Udara terasa kental.
Ia mencoba mengambil langkah ke arah pintu. Satu langkah. Dua langkah.
Setiap gerakan membuat darah memancar dari lukanya.
“Aku… harus keluar…” gumamnya, suaranya tidak lagi terdengar seperti dirinya sendiri. “Keyla… aku harus… ke dia…”
Namun tubuhnya tak mau mengikuti perintah. Tangan kirinya menekan luka, tapi darah tetap merembes tanpa henti, mengalir di sela jarinya.
Dunia menjadi semakin gelap.
Bayangan dinding bergeser.
Suara jauh—mungkin teriakan seseorang dari luar—tidak bisa ia tangkap dengan jelas.
Ia mencoba memikirkan wajah Keyla.
Senyumnya.
Cara gadis itu memanggil namanya dengan nada marah saat kesal. Cara Keyla tertawa pelan ketika ia pura-pura cool padahal gelisah. Cara gadis itu memeluknya erat setiap merasa takut.
Nama itu.
Keyla.
Istrinya.
Ia berusaha melangkah lagi, tapi lututnya goyah.
Lantai dingin menyambutnya saat ia jatuh berlutut.
“Keyla…” bibirnya bergerak tanpa suara.
Gelap menggulung dari sudut pandangan, merayap cepat seperti tinta hitam yang ditumpahkan ke air.
Ia merasakan tubuhnya miring.
Dan tepat sebelum semuanya lenyap, ia sempat memikirkan satu hal terakhir:
Kalau aku mati di sini… siapa yang akan melindungi dia?
Tubuh Kenny ambruk sepenuhnya.
Kesadaran terakhirnya hanyut dalam kegelapan yang menelan segalanya.
---
Di luar gudang, suara sirine kendaraan anak buah Kenny mulai terdengar mendekat. Reno menoleh panik, memegang kedua bahu Keyla yang baru sadar setengah.
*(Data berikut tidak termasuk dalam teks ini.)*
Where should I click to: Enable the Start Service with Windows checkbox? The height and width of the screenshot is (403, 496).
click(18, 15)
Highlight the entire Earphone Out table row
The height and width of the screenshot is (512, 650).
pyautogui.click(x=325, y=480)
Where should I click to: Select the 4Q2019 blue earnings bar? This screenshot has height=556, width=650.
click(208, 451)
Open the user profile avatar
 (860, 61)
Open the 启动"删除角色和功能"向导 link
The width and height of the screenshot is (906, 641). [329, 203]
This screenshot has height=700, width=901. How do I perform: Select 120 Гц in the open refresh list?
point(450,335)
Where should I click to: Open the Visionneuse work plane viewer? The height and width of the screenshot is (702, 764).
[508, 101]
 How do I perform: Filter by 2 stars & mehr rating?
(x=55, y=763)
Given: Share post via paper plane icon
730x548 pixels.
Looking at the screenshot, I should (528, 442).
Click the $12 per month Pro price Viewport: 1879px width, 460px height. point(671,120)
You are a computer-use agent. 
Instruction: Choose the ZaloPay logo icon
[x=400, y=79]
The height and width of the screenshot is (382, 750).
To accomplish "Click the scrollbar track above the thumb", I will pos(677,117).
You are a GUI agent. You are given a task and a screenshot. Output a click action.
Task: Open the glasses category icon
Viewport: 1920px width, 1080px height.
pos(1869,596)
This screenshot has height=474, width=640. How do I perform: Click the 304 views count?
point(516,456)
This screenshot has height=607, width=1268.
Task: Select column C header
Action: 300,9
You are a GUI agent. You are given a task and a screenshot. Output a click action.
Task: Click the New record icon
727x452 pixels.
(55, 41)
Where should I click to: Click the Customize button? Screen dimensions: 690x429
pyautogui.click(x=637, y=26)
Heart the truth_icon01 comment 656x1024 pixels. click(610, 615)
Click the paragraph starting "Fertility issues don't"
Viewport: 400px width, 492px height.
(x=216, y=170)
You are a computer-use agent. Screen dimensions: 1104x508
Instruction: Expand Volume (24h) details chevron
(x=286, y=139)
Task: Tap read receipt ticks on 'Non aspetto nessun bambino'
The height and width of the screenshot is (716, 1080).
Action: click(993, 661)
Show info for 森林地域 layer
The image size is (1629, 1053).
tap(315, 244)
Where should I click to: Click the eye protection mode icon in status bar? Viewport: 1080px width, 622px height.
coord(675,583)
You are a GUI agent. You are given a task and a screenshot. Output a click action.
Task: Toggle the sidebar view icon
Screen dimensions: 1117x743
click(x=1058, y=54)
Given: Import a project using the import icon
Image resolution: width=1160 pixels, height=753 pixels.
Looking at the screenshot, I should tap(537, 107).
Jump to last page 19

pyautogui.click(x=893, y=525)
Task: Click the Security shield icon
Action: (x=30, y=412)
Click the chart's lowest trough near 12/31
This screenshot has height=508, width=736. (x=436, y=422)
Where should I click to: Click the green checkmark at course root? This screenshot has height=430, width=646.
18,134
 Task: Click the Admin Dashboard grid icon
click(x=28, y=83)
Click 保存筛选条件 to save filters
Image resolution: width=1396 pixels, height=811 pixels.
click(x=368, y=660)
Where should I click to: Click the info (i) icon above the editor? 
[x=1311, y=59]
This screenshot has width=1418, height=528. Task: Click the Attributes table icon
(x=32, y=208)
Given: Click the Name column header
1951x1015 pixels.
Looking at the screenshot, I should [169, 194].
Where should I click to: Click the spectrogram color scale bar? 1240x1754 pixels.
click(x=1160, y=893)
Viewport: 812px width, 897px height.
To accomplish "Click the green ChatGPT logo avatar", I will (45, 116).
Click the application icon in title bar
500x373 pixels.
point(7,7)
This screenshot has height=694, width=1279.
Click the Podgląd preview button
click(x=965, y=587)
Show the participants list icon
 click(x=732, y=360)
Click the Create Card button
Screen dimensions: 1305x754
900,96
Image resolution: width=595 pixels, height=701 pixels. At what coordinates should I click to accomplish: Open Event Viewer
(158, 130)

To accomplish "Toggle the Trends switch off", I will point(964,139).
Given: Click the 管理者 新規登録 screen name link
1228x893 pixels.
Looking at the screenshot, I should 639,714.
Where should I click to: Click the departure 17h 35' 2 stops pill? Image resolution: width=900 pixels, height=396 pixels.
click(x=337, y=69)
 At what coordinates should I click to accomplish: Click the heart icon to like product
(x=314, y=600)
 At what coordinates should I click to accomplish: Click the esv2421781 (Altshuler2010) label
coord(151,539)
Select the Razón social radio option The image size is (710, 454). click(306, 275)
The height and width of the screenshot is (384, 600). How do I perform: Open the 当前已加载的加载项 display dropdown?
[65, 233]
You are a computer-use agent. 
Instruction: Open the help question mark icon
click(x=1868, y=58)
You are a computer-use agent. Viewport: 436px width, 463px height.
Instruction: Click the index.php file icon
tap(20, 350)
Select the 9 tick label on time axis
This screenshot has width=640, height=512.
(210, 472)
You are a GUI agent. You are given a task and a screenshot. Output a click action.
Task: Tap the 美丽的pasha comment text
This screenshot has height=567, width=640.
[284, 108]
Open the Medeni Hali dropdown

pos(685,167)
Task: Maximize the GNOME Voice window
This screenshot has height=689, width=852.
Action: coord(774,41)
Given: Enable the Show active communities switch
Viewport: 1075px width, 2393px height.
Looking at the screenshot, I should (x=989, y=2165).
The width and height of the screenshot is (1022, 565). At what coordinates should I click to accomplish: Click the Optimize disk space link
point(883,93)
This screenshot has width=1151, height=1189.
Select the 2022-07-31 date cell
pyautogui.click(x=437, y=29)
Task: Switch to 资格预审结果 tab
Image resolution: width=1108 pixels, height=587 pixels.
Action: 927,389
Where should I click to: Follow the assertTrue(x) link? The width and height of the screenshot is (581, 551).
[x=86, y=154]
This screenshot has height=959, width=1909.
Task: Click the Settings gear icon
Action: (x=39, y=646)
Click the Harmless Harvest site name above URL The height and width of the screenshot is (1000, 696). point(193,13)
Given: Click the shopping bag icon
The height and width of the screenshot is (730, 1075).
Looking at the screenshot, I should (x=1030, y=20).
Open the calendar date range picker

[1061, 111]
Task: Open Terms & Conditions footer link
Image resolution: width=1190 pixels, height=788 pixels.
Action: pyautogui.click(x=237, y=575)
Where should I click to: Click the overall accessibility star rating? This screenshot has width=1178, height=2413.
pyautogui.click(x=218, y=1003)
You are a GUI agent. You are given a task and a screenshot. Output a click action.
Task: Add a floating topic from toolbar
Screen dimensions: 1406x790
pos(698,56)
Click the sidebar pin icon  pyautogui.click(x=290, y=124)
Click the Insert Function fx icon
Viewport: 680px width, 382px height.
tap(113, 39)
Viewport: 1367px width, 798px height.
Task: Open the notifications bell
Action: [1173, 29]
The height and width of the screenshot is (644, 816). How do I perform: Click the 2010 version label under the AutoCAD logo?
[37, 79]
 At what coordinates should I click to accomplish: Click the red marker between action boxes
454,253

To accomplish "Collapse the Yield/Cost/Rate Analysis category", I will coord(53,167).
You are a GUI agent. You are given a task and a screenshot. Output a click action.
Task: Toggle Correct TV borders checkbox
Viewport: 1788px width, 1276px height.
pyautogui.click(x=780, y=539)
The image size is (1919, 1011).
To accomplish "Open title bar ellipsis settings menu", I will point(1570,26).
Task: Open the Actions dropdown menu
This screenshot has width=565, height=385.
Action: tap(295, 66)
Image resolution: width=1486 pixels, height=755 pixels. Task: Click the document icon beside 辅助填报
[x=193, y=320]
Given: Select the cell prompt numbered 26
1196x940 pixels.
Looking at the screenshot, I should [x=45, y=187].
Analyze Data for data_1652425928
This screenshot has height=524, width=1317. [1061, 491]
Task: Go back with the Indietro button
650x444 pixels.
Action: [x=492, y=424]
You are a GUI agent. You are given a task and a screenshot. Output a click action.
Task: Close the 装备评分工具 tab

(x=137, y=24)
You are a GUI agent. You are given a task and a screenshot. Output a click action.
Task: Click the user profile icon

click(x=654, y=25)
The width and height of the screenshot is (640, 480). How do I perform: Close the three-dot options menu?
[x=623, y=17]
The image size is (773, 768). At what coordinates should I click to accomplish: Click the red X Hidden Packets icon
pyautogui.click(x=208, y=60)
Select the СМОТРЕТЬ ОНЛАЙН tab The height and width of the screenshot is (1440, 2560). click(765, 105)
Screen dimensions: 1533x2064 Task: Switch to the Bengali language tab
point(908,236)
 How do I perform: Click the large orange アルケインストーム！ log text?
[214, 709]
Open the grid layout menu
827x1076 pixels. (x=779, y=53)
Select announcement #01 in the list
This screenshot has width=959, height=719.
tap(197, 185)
“Keyla… jangan masuk! Tetap di sini! Kenny sedang—”
Tapi Keyla tidak mendengar.
Atau tepatnya… tidak mau mendengar.
Ia berdiri dengan tubuh gemetar, air mata memenuhi wajahnya.
Di kejauhan, dalam suara angin dan batu yang bergulir, ia merasa mendengar sesuatu.
Suara tubuh jatuh.
Suara yang ia kenal.
“K… Kenny?” bisiknya.
Dan malam itu, dunia yang sudah kacau… akhirnya runtuh sepenuhnya.